Rewrite all the records below, putting "interface agent" wherever "GUI agent" appears and leaving everything else unchanged.

The data:
START

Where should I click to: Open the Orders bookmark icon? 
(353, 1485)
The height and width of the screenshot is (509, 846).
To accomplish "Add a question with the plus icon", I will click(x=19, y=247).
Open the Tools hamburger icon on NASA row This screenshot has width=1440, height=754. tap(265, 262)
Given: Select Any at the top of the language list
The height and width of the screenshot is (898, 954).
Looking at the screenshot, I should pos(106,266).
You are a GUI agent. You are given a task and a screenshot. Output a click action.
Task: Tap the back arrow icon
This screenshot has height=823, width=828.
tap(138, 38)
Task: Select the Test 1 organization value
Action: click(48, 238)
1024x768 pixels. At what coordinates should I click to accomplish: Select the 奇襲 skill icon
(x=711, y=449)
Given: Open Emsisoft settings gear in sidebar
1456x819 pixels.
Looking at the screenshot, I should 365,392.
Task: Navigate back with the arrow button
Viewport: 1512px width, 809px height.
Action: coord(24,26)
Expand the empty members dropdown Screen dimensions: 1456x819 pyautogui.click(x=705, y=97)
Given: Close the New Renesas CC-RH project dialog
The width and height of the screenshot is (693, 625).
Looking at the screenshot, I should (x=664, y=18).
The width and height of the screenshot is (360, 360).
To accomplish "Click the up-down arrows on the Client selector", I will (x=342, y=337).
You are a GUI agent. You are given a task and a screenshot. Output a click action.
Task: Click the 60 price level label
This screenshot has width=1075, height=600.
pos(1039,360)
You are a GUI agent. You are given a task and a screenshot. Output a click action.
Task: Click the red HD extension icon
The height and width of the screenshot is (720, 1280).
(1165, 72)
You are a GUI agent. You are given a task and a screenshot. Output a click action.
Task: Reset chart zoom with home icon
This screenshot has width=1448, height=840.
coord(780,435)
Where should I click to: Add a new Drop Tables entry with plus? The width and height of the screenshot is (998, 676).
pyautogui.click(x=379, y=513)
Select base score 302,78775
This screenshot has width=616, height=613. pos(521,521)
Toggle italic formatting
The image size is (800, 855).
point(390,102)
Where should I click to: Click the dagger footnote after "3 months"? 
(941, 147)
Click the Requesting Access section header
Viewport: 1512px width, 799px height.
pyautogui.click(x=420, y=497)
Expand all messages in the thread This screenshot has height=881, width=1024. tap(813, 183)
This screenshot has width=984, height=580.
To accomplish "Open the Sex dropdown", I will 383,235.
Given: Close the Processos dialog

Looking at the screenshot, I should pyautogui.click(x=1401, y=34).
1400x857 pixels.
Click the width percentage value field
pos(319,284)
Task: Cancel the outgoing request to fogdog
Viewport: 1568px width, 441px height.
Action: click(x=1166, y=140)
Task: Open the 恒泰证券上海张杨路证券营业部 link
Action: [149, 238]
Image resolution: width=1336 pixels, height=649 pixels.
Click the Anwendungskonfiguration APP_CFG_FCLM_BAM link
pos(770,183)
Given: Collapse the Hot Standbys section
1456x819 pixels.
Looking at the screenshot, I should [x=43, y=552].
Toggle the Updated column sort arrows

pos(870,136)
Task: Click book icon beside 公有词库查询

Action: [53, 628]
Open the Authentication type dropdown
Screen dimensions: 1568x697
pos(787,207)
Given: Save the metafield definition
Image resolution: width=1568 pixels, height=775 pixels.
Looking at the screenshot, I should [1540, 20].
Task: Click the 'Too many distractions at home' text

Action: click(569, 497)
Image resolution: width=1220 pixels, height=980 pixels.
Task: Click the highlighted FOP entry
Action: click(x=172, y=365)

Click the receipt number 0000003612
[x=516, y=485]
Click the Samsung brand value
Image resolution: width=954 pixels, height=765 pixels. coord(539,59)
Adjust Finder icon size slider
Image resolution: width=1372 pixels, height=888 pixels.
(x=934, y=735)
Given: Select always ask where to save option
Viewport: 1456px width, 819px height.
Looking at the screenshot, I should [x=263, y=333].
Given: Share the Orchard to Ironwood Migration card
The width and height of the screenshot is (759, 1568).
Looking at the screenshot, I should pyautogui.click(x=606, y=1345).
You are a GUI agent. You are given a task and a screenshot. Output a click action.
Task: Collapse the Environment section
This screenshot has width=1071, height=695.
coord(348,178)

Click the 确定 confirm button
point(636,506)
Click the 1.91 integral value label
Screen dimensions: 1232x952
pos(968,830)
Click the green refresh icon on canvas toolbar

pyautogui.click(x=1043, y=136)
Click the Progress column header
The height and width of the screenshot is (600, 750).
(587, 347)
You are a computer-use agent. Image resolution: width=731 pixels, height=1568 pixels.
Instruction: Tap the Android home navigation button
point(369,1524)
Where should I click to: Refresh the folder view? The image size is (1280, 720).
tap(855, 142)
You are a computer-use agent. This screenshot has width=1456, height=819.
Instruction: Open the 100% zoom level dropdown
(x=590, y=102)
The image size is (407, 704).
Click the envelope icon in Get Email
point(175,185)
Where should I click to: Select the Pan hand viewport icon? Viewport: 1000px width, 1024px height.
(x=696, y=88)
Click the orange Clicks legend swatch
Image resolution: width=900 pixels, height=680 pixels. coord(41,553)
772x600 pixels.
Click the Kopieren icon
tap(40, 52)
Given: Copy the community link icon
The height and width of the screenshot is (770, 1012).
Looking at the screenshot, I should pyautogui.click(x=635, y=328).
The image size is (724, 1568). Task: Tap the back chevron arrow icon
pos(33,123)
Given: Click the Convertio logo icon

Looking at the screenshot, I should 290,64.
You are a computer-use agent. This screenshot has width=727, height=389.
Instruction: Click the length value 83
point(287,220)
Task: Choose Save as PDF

END

The output:
Where should I click to: Open the Orders bookmark icon? 
(353, 1485)
The height and width of the screenshot is (509, 846).
To accomplish "Add a question with the plus icon", I will click(x=19, y=247).
Open the Tools hamburger icon on NASA row This screenshot has width=1440, height=754. tap(265, 262)
Given: Select Any at the top of the language list
The height and width of the screenshot is (898, 954).
Looking at the screenshot, I should pos(106,266).
You are a interface agent. You are given a task and a screenshot. Output a click action.
Task: Tap the back arrow icon
This screenshot has height=823, width=828.
tap(138, 38)
Task: Select the Test 1 organization value
Action: click(48, 238)
1024x768 pixels. At what coordinates should I click to accomplish: Select the 奇襲 skill icon
(x=711, y=449)
Given: Open Emsisoft settings gear in sidebar
1456x819 pixels.
Looking at the screenshot, I should 365,392.
Task: Navigate back with the arrow button
Viewport: 1512px width, 809px height.
Action: coord(24,26)
Expand the empty members dropdown Screen dimensions: 1456x819 pyautogui.click(x=705, y=97)
Given: Close the New Renesas CC-RH project dialog
The width and height of the screenshot is (693, 625).
Looking at the screenshot, I should (x=664, y=18).
The width and height of the screenshot is (360, 360).
To accomplish "Click the up-down arrows on the Client selector", I will (x=342, y=337).
You are a interface agent. You are given a task and a screenshot. Output a click action.
Task: Click the 60 price level label
This screenshot has width=1075, height=600.
pos(1039,360)
You are a interface agent. You are given a task and a screenshot. Output a click action.
Task: Click the red HD extension icon
The height and width of the screenshot is (720, 1280).
(1165, 72)
You are a interface agent. You are given a task and a screenshot. Output a click action.
Task: Reset chart zoom with home icon
This screenshot has width=1448, height=840.
coord(780,435)
Where should I click to: Add a new Drop Tables entry with plus? The width and height of the screenshot is (998, 676).
pyautogui.click(x=379, y=513)
Select base score 302,78775
This screenshot has width=616, height=613. pos(521,521)
Toggle italic formatting
The image size is (800, 855).
point(390,102)
Where should I click to: Click the dagger footnote after "3 months"? 
(941, 147)
Click the Requesting Access section header
Viewport: 1512px width, 799px height.
pyautogui.click(x=420, y=497)
Expand all messages in the thread This screenshot has height=881, width=1024. tap(813, 183)
This screenshot has width=984, height=580.
To accomplish "Open the Sex dropdown", I will 383,235.
Given: Close the Processos dialog

Looking at the screenshot, I should pyautogui.click(x=1401, y=34).
1400x857 pixels.
Click the width percentage value field
pos(319,284)
Task: Cancel the outgoing request to fogdog
Viewport: 1568px width, 441px height.
Action: click(x=1166, y=140)
Task: Open the 恒泰证券上海张杨路证券营业部 link
Action: [149, 238]
Image resolution: width=1336 pixels, height=649 pixels.
Click the Anwendungskonfiguration APP_CFG_FCLM_BAM link
pos(770,183)
Given: Collapse the Hot Standbys section
1456x819 pixels.
Looking at the screenshot, I should [x=43, y=552].
Toggle the Updated column sort arrows

pos(870,136)
Task: Click book icon beside 公有词库查询

Action: [53, 628]
Open the Authentication type dropdown
Screen dimensions: 1568x697
pos(787,207)
Given: Save the metafield definition
Image resolution: width=1568 pixels, height=775 pixels.
Looking at the screenshot, I should [1540, 20].
Task: Click the 'Too many distractions at home' text

Action: click(569, 497)
Image resolution: width=1220 pixels, height=980 pixels.
Task: Click the highlighted FOP entry
Action: click(x=172, y=365)

Click the receipt number 0000003612
[x=516, y=485]
Click the Samsung brand value
Image resolution: width=954 pixels, height=765 pixels. coord(539,59)
Adjust Finder icon size slider
Image resolution: width=1372 pixels, height=888 pixels.
(x=934, y=735)
Given: Select always ask where to save option
Viewport: 1456px width, 819px height.
Looking at the screenshot, I should [x=263, y=333].
Given: Share the Orchard to Ironwood Migration card
The width and height of the screenshot is (759, 1568).
Looking at the screenshot, I should pyautogui.click(x=606, y=1345).
You are a interface agent. You are given a task and a screenshot. Output a click action.
Task: Collapse the Environment section
This screenshot has width=1071, height=695.
coord(348,178)

Click the 确定 confirm button
point(636,506)
Click the 1.91 integral value label
Screen dimensions: 1232x952
pos(968,830)
Click the green refresh icon on canvas toolbar

pyautogui.click(x=1043, y=136)
Click the Progress column header
The height and width of the screenshot is (600, 750).
(587, 347)
You are a computer-use agent. Image resolution: width=731 pixels, height=1568 pixels.
Instruction: Tap the Android home navigation button
point(369,1524)
Where should I click to: Refresh the folder view? The image size is (1280, 720).
tap(855, 142)
You are a computer-use agent. This screenshot has width=1456, height=819.
Instruction: Open the 100% zoom level dropdown
(x=590, y=102)
The image size is (407, 704).
Click the envelope icon in Get Email
point(175,185)
Where should I click to: Select the Pan hand viewport icon? Viewport: 1000px width, 1024px height.
(x=696, y=88)
Click the orange Clicks legend swatch
Image resolution: width=900 pixels, height=680 pixels. coord(41,553)
772x600 pixels.
Click the Kopieren icon
tap(40, 52)
Given: Copy the community link icon
The height and width of the screenshot is (770, 1012).
Looking at the screenshot, I should pyautogui.click(x=635, y=328).
The image size is (724, 1568). Task: Tap the back chevron arrow icon
pos(33,123)
Given: Click the Convertio logo icon

Looking at the screenshot, I should 290,64.
You are a computer-use agent. This screenshot has width=727, height=389.
Instruction: Click the length value 83
point(287,220)
Task: Choose Save as PDF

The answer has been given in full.